Я водил эту степь огнём с сентября — по голове колонны, по разгрузке, по согнутым у бортов фигурам, по тем, кто тушил у помпы свою последнюю дверь. Рука шла к гашетке сама, без меня; за полгода я не глядел на неё, как не глядишь на собственное дыхание. А теперь подо мной шёл тот же враг, но шёл с поднятыми руками, под нашим конвоем, по нашей дороге, и я снял палец со спуска — и под мышками потянуло холодом, как от распахнутой среди тепла двери.
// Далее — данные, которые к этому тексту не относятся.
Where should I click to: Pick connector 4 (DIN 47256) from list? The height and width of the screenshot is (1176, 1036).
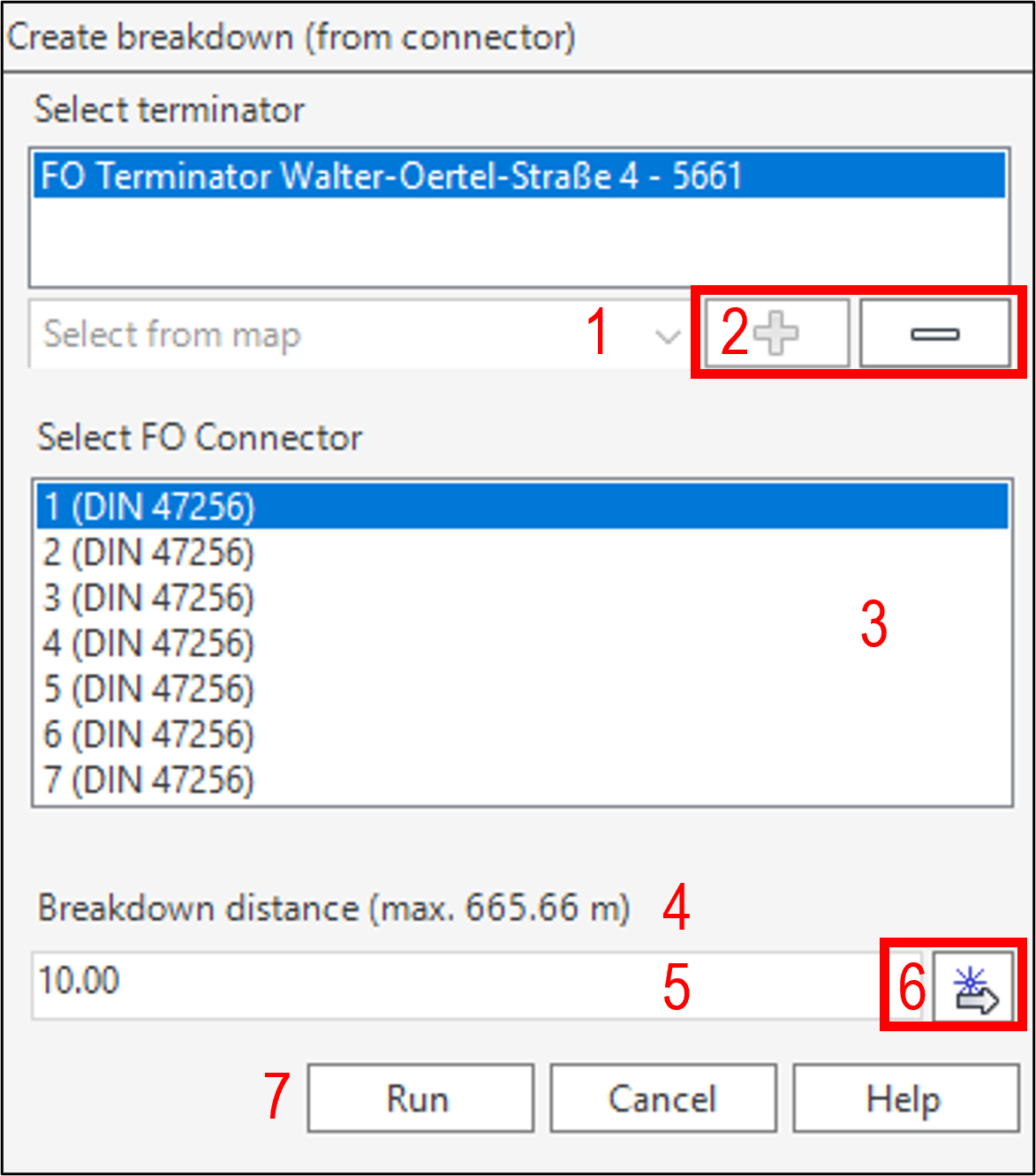coord(149,644)
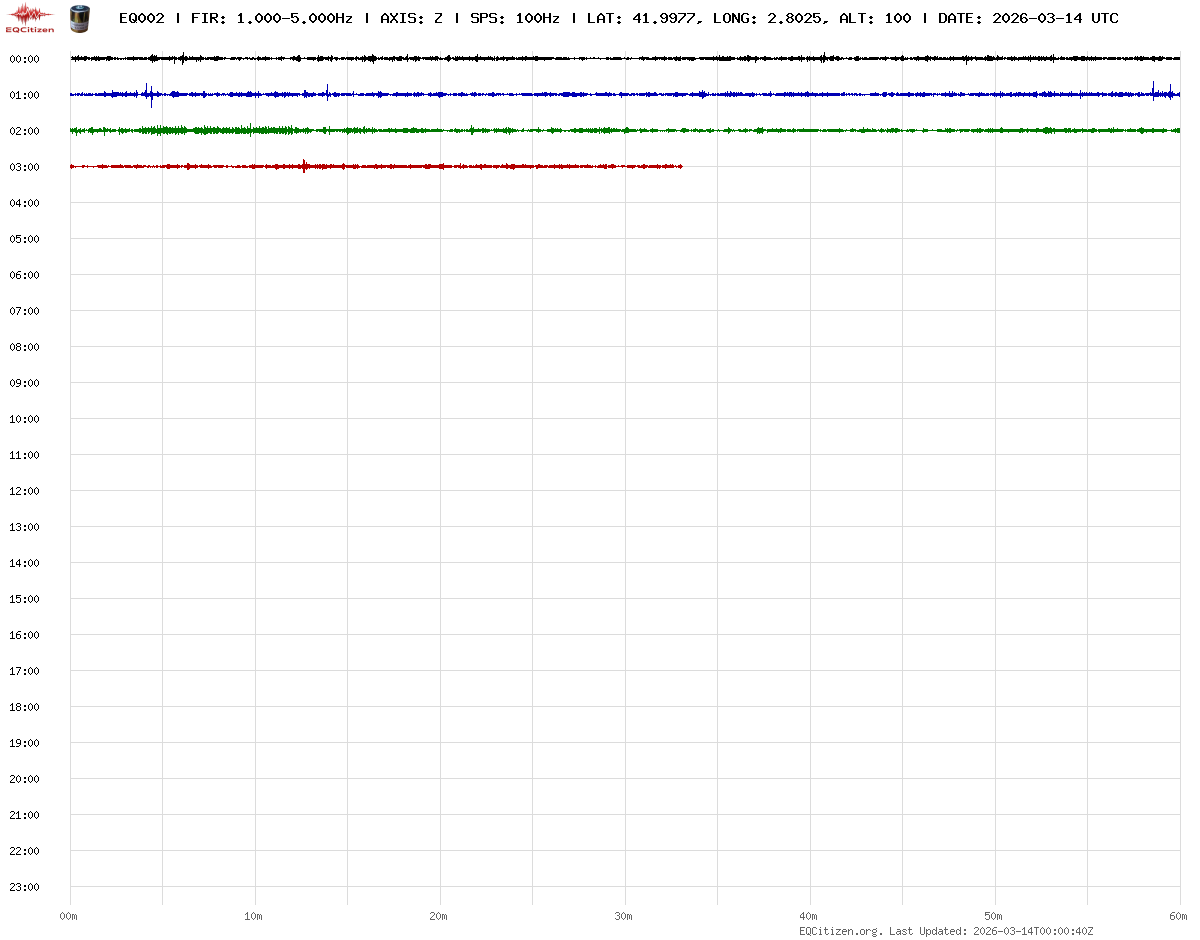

Я не подумал — я это вдохнул. Грудь забрала ледяной воздух разом, до самого низа, и не отдала. Что-то прошло у меня по телу той же косой чертой, что легла у кургана, — наискось, от горла к рукам, надвое: там осталась рука, которая полгода била не думая, тут встала рука, которая держала спуск пустым и не находила, куда себя деть. Меня прознобило в кабине, в нагретой моторным теплом кабине, и я стиснул ручку крепче, чтобы унять ладонь. Думать было некогда — впереди, на севере, ждал тот, кто ещё не бредёт, а сидит в подвале и держит палец на спуске за нас обоих.